L'histoire vraie derrière... le film "Elephant"

Le film "Elephant" de Gus Van Sant sorti en 2003. - HBO films
Bientôt 20 ans que le jury du festival de Cannes a décidé de consacrer l'un des films les plus célèbres de Gus Van Sant. En mai 2003, Elephant raflait à la fois la Palme d'or et le prix de la mise en scène en racontant une journée dans un lycée américain perturbée par deux élèves en mal d'attention qui préparent une fusillade.
Critique sociale et politique retentissante, le long-métrage s'appuie en réalité sur un fait divers tragique survenu quatre ans plus tôt dans un lycée de Columbine, dans le Colorado aux Etats-Unis. Le 20 avril 1999, deux lycéens, Dylan Klebold et Eric Harris, font exploser une bombe aux alentours de leur établissement pour mobiliser les services de police et les secours. Pendant ce temps, ils entrent armés de pistolets, de fusils, de carabines et de couteaux à l'intérieur du lycée.
Au total, ils abattent douze de leurs camarades et un enseignant. Vingt-quatre autres personnes sont blessées mais finissent par s'en sortir. Au terme de cette fusillade, qui dure 46 minutes, les deux élèves se rendent dans la bibliothèque et retournent leur arme contre eux afin de se donner la mort.
"Spirale suicidaire"
Auprès de Paris-Match, la mère de Dylan Klebold confiait en 2016 que son fils s'était "laissé enfermer dans une spirale suicidaire". "Il avait perdu le contrôle de lui-même", déclarait-elle, ajoutant qu'il était victime de harcèlement au sein de son établissement.
Elle explique avoir découvert, après-coup, que dans son journal intime son fils faisait mention de son état "misérable" et disait être inspiré par le film Tueurs nés d'Oliver Stone, qui raconte le parcours criminel d'un couple aux Etats-Unis.
"Il a tué parce qu'il voulait mourir", poursuivait-elle auprès de nos confrères. "Je crois qu'il a souffert de harcèlement à l'école et qu'il était sous l'influence d'un ami très dérangé, dominateur et probablement psychopathe."

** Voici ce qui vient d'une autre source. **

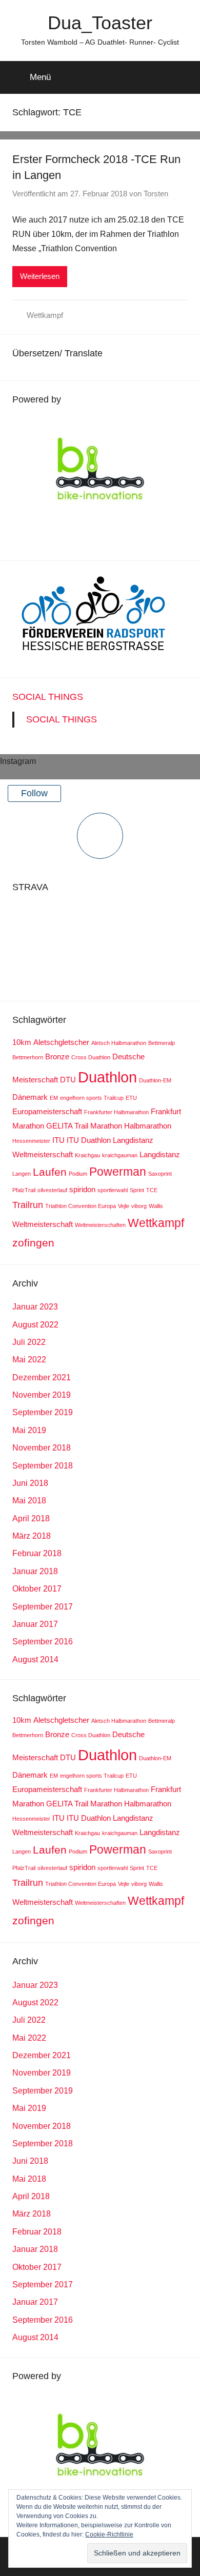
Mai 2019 (29, 1430)
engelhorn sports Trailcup (92, 1098)
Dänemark (30, 1097)
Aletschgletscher (61, 1042)
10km (21, 1042)
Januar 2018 (35, 1571)
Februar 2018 (37, 1553)
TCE (151, 1190)
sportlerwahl (112, 1190)
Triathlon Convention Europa (80, 1206)
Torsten (156, 193)
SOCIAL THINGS (47, 697)
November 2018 (41, 1447)
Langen (21, 1174)
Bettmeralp (161, 1043)
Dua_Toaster (100, 22)
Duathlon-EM (155, 1080)
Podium (78, 1174)
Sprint (137, 1190)
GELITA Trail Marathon (84, 1125)
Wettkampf (45, 315)
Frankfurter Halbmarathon (116, 1112)
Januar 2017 (35, 1624)
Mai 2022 (29, 1359)
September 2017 (42, 1606)
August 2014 (35, 1659)
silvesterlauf (52, 1190)
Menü (40, 77)
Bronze (57, 1056)
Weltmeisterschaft (42, 1224)
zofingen (33, 1243)
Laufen (50, 1172)
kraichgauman (119, 1155)
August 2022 (35, 1324)
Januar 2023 (35, 1306)
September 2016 (42, 1641)
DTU (68, 1079)
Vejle (123, 1206)
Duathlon (107, 1077)
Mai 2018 (29, 1500)
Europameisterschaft (47, 1111)
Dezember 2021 (41, 1377)
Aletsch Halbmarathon (118, 1043)
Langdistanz (159, 1154)
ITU (58, 1140)
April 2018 (31, 1518)
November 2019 (41, 1395)
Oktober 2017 (37, 1588)
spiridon (82, 1189)
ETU (131, 1098)
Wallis (156, 1206)
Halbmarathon (147, 1125)
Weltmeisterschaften (100, 1225)
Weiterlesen (39, 276)
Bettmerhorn (27, 1057)
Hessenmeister (31, 1141)
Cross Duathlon (90, 1057)
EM (54, 1098)
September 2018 (42, 1465)
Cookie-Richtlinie (109, 2534)
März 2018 (31, 1536)
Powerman (117, 1171)
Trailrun (27, 1204)
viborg (139, 1206)
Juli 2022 (29, 1342)
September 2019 (42, 1412)
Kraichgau (87, 1155)
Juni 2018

Une fascination pour la violence
L'ami en question, Eric Harris, a également laissé derrière lui un journal dans lequel il détaillait, étape par étape, le déroulé de la fusillade. Il y mentionnait aussi son désir de laisser une empreinte dans le monde en surpassant d'autres fusillades ou événements meurtriers connus.
Agé de 18 ans au moment de la tuerie, il faisait très souvent référence dans ses écrits aux nazis, à la violence et aux armes, comme le rapportait Libération en 2006. "Je suis une arme. Un Wildey 45 semi-automatique, je suis Dieu, je tue les gens, il y a cet homosexuel, il est arrogant et superficiel, je lui fais sauter la tête", écrivait-il.
Les deux adolescents avaient également prévu de faire exploser deux bombes au sein de la cafétaria du lycée. À cause d'un problème technique, celles-ci ne se sont finalement pas déclenchées.
Des débats sur les armes à feu
À l'époque où elle est survenue, la tuerie de Columbine était l'attaque la plus meurtrière perpétrée dans une école aux Etats-Unis. Elle marque immédiatement l'Histoire du pays, inspirant même au réalisateur Michael Moore un documentaire devenu célèbre, Bowling for Columbine.
Surtout, cet événement tragique a mis le feu aux poudres aux débats sur l'accès aux armes aux Etats-Unis et à la sécurité dans les écoles. D'autant que plusieurs autres fusillades se sont succédées dans le milieu éducatif américain: on retient par exemple la tuerie de Sandy Hook en 2012 ou celle de Parkland en 2018, qui ont fait respectivement 27 et 17 morts.
Depuis la fusillade de Columbine, les forces de police ont retravaillé leurs techniques d'intervention, largement critiquées après la longueur de l'intervention dans le lycée ce jour d'avril 1999. Par ailleurs, comme le rapporte Le Monde, de nombreuses écoles américaines ont mis en place des exercices pour se préparer à de possibles attaques.